Embedding the db4o Object-Oriented Database

How to get started using this small-footprint object-oriented database in your embedded system programs.

Next, I create a trie, an indexing data structure specialized for searching text words. It is built as a series of nodes arranged in levels—each level holds a set of characters and associated pointers such that the characters on the topmost (or, root) level correspond to letters in a word's first character position; characters in the second level correspond to letters in the second character position, and so on. References associated with each character serve to “string” characters like beads on a thread, so that following a thread from the root down into the tree spells out the word being searched for.

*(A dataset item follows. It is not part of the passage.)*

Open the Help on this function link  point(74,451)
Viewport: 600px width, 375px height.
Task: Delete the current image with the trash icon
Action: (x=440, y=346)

If this is difficult to visualize, the illustration in Figure 1 should help.

Figure 1. A trie. In a trie index, individual characters within a word are stored at different node levels. This particular trie holds three words: as, ask and bet. The data pointers are actually references to the DictEntry objects associated with the corresponding words.

Inserting a new word into a trie is relatively simple. Starting with the first matching character, you examine the root node to see whether that character exists. If not, add it, and from that point on, the algorithm inserts new nodes (each initialized with a subsequent letter) as it works through the target word. If the character does exist, the algorithm follows the associated pointer to the next level, and the examination process repeats. Ultimately, you've accounted for each character in the word, and the node you're on is the node on which you attach the data reference.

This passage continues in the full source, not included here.